Gestern im EU Parlament beschlossen: Im Supermarkt dürfen künftig bestimmte genveränderte Lebensmittel ohne Kennzeichnung im Regal stehen. In rund zwei Jahren sollen die Regeln gelten. Außerdem wird es im Zuge der Zulassung der “Neuen GenTechnik” (NGT) auch viel einfacher möglich sein, Pflanzen und Gene zu patentieren. Selbst Gene aus alten Kulturpflanzensorten können - als angebliche Erfindungen - zukünftig patentiert werden. Das Ergebnis ist ein Sieg auf ganzer Linie für mächtige Agrarkonzerne wie Bayer-Monsanto, Corteva und Co., die sich in Zukunft die Patentanwälte und Rechtsabteilungen für die absehbaren Konflikte mit kleineren Züchtern und Bauern leisten können. Die Verlierer sind Mittelstand, Verbraucher*innen und die gentechnikfreie Landwirtschaft, wie etwa der Bio-Landbau.

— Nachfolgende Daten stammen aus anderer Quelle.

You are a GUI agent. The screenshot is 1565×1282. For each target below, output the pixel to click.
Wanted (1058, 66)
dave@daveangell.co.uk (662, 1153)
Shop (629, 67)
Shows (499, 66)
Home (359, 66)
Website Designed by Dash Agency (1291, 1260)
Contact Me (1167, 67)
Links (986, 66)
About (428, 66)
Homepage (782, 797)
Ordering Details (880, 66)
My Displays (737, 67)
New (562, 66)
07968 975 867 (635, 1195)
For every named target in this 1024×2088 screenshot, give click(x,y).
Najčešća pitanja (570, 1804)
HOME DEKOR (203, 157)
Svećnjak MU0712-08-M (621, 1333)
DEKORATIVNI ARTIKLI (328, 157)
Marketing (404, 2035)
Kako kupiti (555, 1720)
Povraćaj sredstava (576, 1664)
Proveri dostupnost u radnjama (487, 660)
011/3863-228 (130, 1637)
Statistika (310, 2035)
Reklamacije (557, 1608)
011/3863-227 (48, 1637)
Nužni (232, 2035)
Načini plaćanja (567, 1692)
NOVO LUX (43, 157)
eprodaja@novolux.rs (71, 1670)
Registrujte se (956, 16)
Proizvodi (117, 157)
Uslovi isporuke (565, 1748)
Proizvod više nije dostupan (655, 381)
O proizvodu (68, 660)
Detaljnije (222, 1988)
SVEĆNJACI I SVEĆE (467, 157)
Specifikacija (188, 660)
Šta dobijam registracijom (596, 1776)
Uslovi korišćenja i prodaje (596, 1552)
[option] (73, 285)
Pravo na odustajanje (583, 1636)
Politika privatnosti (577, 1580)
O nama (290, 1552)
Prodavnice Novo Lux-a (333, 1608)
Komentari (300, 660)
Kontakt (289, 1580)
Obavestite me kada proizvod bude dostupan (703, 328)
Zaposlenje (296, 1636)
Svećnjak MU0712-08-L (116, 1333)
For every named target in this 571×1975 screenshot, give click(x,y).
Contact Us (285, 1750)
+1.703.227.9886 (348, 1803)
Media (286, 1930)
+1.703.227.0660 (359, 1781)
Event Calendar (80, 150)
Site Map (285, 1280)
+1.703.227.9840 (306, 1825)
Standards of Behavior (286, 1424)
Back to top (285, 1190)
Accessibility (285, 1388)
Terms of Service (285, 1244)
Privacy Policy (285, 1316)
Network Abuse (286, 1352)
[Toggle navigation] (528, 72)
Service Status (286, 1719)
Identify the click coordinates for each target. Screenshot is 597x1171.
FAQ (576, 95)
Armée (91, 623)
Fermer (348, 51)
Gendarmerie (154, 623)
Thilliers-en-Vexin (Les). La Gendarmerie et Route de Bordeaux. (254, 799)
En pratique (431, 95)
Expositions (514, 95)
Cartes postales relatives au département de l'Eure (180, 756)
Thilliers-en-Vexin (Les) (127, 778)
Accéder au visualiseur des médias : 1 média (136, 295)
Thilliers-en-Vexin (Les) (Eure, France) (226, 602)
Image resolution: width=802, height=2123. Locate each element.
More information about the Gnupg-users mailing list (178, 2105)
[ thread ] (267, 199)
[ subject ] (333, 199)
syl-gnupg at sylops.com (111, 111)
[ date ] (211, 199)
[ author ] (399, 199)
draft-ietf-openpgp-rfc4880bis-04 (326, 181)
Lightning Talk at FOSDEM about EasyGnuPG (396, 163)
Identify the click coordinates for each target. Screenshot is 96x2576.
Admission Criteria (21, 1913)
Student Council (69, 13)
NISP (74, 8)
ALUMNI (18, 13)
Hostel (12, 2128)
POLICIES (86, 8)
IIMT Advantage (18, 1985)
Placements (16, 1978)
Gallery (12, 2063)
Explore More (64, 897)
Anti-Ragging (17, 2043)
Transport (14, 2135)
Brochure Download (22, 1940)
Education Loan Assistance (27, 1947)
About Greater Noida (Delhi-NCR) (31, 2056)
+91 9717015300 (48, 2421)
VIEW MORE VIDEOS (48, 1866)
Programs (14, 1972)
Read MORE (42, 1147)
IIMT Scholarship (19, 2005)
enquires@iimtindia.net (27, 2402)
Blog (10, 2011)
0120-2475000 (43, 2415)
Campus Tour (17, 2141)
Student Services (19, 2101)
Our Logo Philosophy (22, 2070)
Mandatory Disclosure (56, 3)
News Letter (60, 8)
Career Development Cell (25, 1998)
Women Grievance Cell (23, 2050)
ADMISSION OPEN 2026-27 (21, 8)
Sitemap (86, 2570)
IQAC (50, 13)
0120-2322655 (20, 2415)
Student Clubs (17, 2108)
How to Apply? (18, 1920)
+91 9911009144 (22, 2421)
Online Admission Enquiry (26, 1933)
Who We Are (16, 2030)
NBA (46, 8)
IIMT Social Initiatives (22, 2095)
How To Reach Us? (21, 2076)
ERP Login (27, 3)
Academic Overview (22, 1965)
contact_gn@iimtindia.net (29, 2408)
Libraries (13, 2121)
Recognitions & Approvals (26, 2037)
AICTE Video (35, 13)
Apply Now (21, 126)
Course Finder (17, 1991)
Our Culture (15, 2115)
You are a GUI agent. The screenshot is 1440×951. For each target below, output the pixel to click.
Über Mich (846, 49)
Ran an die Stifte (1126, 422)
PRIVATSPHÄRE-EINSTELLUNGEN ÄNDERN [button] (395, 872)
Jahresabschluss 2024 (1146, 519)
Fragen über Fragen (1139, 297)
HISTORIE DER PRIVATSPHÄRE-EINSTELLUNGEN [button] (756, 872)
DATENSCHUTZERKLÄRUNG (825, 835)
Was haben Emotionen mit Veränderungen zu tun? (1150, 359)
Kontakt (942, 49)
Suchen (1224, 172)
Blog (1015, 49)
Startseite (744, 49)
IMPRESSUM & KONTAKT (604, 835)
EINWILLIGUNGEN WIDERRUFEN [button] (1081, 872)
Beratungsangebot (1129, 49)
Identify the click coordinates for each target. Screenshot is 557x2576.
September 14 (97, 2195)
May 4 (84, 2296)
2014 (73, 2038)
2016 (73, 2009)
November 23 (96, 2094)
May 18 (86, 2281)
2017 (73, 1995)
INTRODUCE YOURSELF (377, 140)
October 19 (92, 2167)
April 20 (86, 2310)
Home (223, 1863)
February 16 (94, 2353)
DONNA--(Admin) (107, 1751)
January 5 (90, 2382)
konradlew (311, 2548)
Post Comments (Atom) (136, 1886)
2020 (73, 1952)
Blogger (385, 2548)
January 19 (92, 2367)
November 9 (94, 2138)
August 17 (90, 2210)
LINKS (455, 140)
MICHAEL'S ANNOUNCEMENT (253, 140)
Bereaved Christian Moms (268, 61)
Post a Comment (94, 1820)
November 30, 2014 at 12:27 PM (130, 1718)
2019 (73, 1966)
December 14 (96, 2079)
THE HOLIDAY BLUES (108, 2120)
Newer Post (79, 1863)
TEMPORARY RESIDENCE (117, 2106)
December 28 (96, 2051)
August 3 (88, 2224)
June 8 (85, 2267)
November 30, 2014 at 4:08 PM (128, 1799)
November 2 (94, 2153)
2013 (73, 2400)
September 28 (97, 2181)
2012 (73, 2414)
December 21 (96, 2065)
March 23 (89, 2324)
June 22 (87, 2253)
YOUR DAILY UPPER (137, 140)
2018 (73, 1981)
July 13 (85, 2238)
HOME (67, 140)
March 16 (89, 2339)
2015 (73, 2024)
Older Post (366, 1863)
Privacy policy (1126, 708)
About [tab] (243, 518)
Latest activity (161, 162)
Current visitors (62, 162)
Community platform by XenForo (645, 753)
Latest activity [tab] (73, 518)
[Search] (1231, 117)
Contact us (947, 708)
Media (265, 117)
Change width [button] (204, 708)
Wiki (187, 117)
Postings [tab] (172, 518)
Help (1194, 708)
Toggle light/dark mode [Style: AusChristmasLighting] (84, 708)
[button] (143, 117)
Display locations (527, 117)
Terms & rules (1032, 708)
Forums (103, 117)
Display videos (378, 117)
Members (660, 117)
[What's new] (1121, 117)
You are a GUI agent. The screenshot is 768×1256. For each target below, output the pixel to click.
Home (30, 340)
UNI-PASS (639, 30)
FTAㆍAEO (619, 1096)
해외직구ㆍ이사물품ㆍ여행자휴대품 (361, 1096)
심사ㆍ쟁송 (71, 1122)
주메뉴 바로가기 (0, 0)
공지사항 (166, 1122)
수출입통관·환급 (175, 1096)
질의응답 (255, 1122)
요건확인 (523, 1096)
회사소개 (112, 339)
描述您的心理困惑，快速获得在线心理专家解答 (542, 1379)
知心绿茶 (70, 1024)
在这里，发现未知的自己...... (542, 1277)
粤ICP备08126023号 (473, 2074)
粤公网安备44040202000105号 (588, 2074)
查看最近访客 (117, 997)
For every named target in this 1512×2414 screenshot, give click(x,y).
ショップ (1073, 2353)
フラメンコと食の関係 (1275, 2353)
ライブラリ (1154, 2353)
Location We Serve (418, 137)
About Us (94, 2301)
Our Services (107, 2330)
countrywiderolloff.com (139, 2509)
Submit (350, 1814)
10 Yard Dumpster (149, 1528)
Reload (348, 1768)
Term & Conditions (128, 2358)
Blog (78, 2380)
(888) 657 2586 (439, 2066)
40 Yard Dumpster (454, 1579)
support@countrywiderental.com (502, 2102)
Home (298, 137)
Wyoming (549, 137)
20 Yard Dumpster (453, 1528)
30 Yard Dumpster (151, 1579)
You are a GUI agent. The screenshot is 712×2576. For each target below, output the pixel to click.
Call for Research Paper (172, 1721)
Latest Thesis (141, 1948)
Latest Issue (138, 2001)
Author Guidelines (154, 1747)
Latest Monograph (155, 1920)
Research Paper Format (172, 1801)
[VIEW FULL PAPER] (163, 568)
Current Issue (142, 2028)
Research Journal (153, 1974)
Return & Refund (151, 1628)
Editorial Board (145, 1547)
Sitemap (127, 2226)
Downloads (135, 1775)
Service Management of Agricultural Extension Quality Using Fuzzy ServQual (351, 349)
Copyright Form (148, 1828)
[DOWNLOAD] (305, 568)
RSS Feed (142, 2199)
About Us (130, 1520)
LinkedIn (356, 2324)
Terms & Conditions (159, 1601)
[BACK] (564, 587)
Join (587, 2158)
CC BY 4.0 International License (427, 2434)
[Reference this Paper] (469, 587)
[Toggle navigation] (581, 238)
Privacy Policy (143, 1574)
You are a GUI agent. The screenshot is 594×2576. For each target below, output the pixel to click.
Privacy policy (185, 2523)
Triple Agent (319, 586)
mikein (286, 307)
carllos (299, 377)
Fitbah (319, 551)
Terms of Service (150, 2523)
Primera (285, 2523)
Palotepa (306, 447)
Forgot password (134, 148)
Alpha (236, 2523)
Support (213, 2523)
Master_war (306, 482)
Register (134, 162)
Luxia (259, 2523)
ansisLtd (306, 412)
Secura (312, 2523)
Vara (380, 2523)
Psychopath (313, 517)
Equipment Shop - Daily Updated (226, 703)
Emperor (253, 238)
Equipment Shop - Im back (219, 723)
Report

Der Vorschlag wurde von EVP (CDU/CSU), Liberalen (FDP) und extremrechten Parteien im EU Parlament ohne durch Sozialdemokraten, Grüne und Linke gewünschte Änderungen durchgewunken. Der Kapitalismus expandiert mit dieser Regelung auch in der EU in den Bauplan allen Lebens hinein: ins Genom.



Das Gegenteil ist der Fall: Es wäre ein riesiger Nutzen für die Allgemeinheit, bei ordentlicher freier Verfügbarkeit. Deshalb wird ja auch der Wahn von der bösen Gentechnik mit viel Geld verbreitet. Weil dann können sich nur wenige Auserwählte die durch überbordene Regulierung erzeugten enormen Kosten und die erwartbaren Rechtsstreitigkeiten leisten.
Abartige Möglichkeiten der Patentierung und die Monopoilisierung des Nahrungsmarktes ist kein Kollateralschaden der Gentechnik, sondern beabsichtigt und erzeugt durch die Beschränkung der Gentechnik in der Hand weniger Überreicher. Und du stehst (hoffentlich unwissentlich) auf der Seite, die für die Kapitalisierung eines Menschenrechts auf Kosten fast aller eintritt.